Tort Law - Trespass

The civil law of trespass has an immensely long history in the common law jurisdiction. Originating in the 14th Century, it was a means for commoners to bring the authority of government to bear upon others who had wronged them – in preference to retaliatory action. The law of trespass has changed little in its fundamentals over the centuries.

 

Basic overview

Establishing a civil law claim of trespass revolves around the violation of a personal bodily right which extends also to one’s possessions. The right in question can be one of three things.

 

1) The right not to be touched, restrained or threatened in an unwelcome manner,

2) The right not to have one’s personal property interfered with in an unwelcome manner, or,

3) The right to control who enters one’s real property and what they do therein.

 

Interestingly, the law does not provide any minimum level of offence to qualify as an actionable breach of these rights. Neither is there any requirement that harm be caused. Therefore the merest touch or brush against the person is a trespass against the person, and merely placing one’s toe over a property boundary (except where access is to be expected) is a trespass to property. The act needs to be intentional or negligent (but not purely accidental – although unless it occurs entirely without knowledge of the offender, then a negligent trespass will likely be provable). This is an area of the law which is somewhat feared and maligned for its hair-trigger qualities, but in reality the law of trespass is not frequently relied upon.

 

Directness – and a Note on Indirect Torts

Another important aspect of trespasses is that the offence must be directly the result of the defendant’s actions. This however does not prevent a person being sued for a trespass that occurred when they were not even present. In Hutchins v Maughn,[1] the defendant set poisoned bait on an area of ground where the plaintiff was droving sheep. The plaintiff’s dogs ate the bait and they died. This was found at trial to be a trespass to goods (the dogs). The court of appeal ruled that the interference can include any act that commences an unbroken series of events, the last of which ultimately causes the breach of the plaintiff’s rights.
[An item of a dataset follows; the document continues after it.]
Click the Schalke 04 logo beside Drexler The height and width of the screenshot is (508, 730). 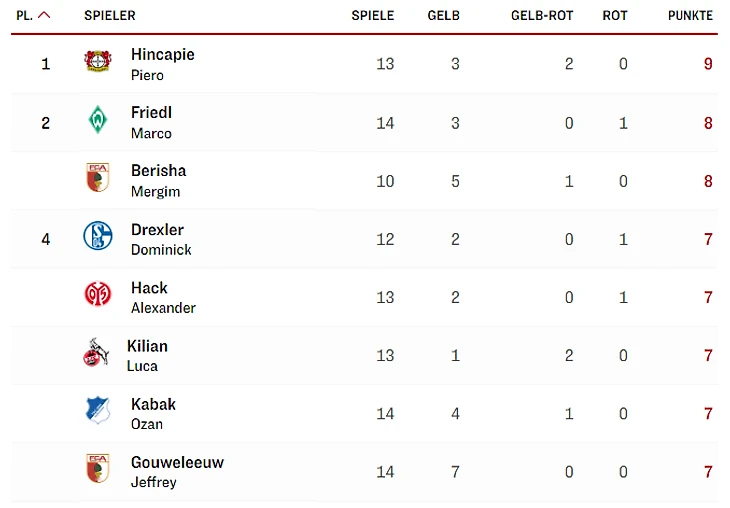coord(98,237)
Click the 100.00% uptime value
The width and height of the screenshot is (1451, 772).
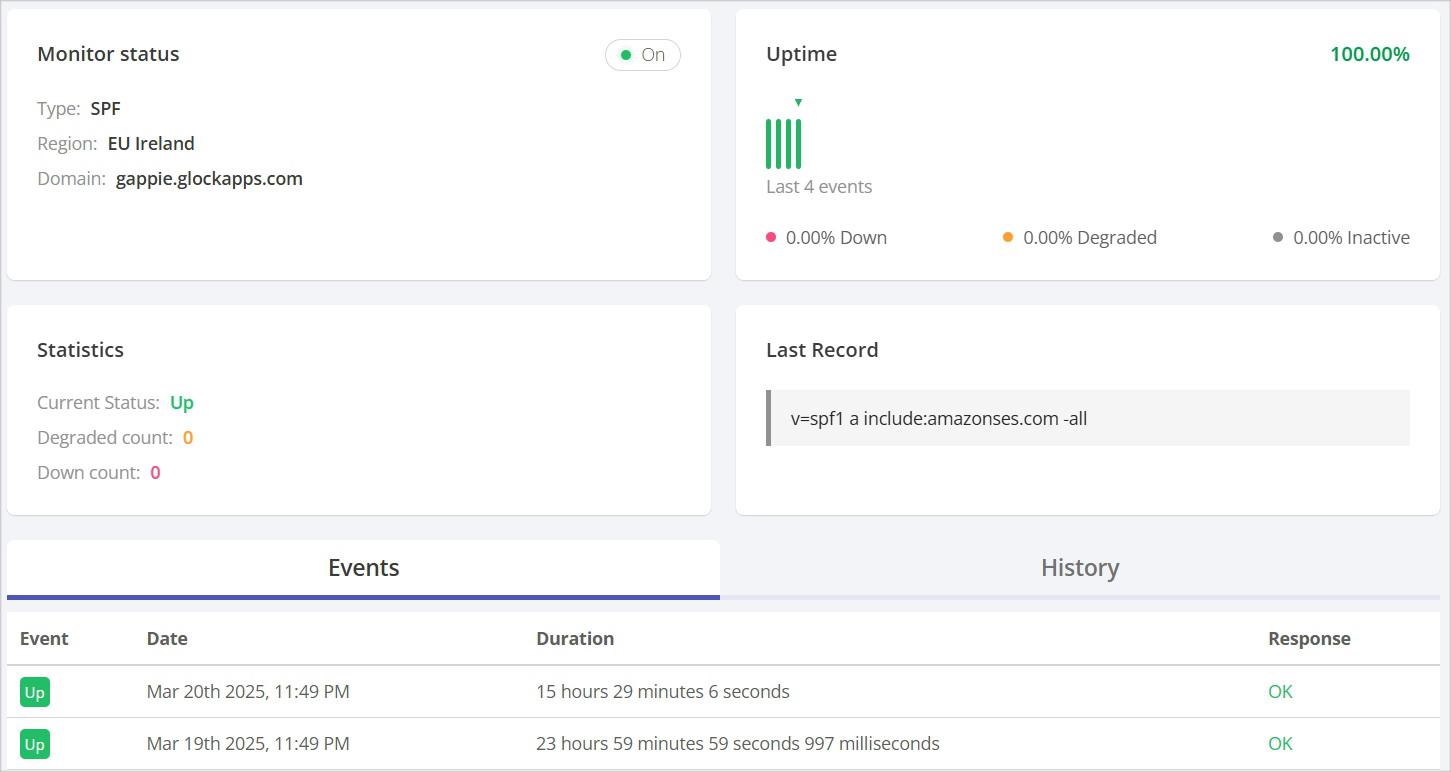[1369, 54]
This is sufficiently direct, as long as there was no new intervening act altering the causal chain.

 

If the facts of the case show that the person accused was not directly responsible, but there was some other event linking their action to the trespass suffered, then this can be sued on under different laws. The most popular is negligence, which is examined later in this chapter. Then there is nuisance, which applies where a land owner experiences harm from a neighbouring property, which is also addressed later. Finally there is the action on the case, a law which covers anything that would otherwise be a trespass had it involved a direct act.

 

 

 

[1] Hutchins v Maughan [1947] VLR 131.